Okay, let’s say you do two things:
- You build a house.
- You draw a picture of a dog.
And then let’s say people congratulate you on your beautiful picture of a dog. “Oh, you draw so well!” they say. Wouldn’t that upset you?
Yeah, so I’m onstage in A Chorus Line for the first five minutes. All I do is dance with everyone else and then I get cut. That’s it. Frankly, if you noticed me, you weren’t paying attention to the show.
Then I go offstage, change into all black, and become a member of stage crew. The bulk of my responsibility in this show is backstage.

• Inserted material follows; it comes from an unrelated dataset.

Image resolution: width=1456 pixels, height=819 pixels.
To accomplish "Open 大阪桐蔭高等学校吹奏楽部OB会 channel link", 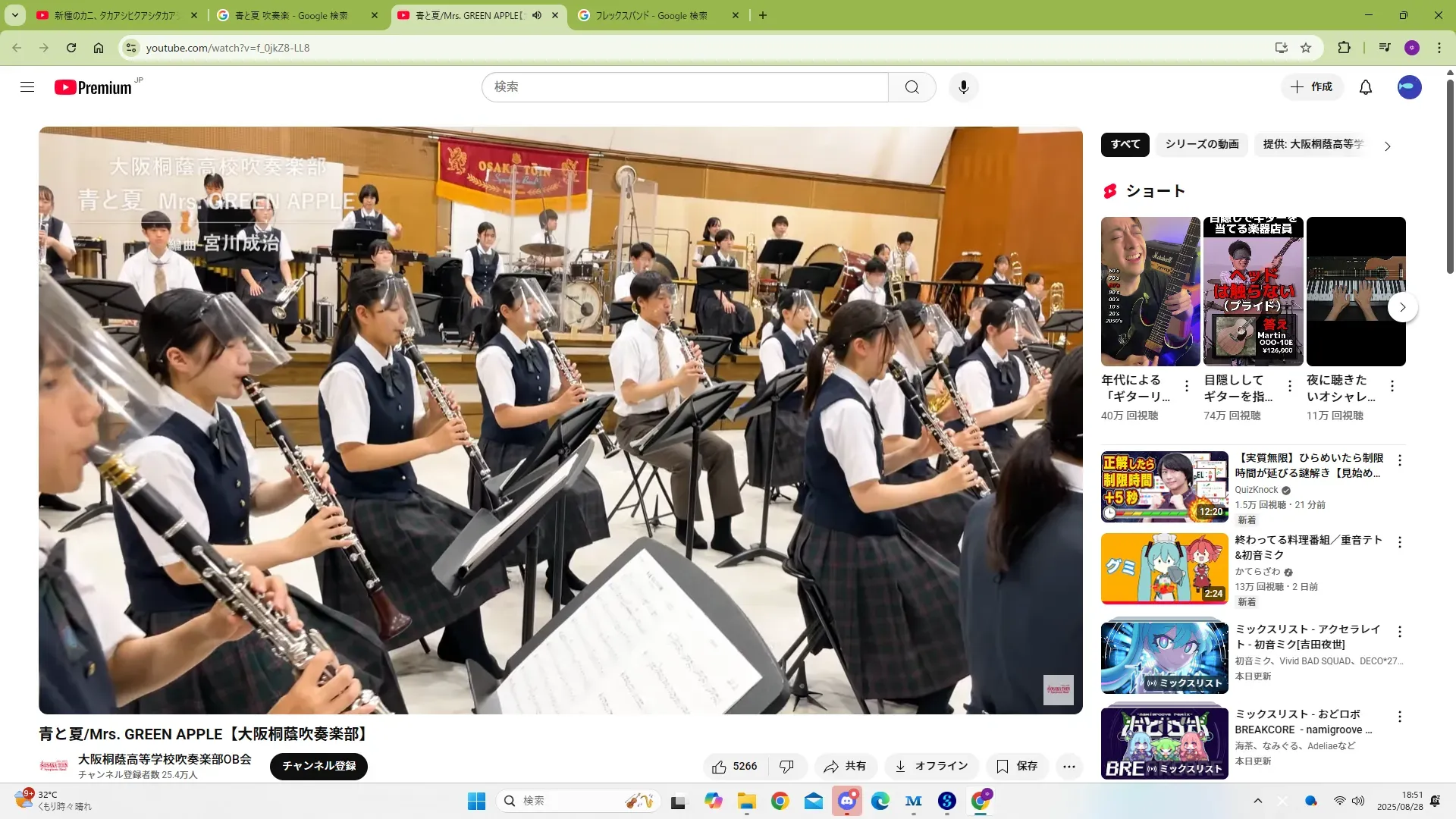I will 165,759.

I’m responsible for presetting the mirror wagons before the show, collecting the hats used in “One,” setting the mirror wagons in the wings during intermission, pulling the rehearsal bags offstage when they disappear, moving one of the mirror wagons onstage in “Music and the Mirror,” striking the mirror wagons afterward so that no one trips on them, doing costume tech for “Bows,” singing into a backstage microphone for all of the chorus numbers, presetting for the next show after the audience is gone, and doing anything else that needs to be done backstage during, before, or after the show. Our stage manager is more of a mirror-turner than a stage manager, so I usually fulfill many of her duties. I problem-solve during the show.
So naturally, I really don’t take it seriously when people compliment me for doing such a “great job” as a cut dancer. Obviously they don’t know what I’m doing backstage, but frankly, I’d prefer if they didn’t even notice that I was in the show, because telling me I drew a pretty picture of a dog despite the fact that I also built a house is, well, insulting.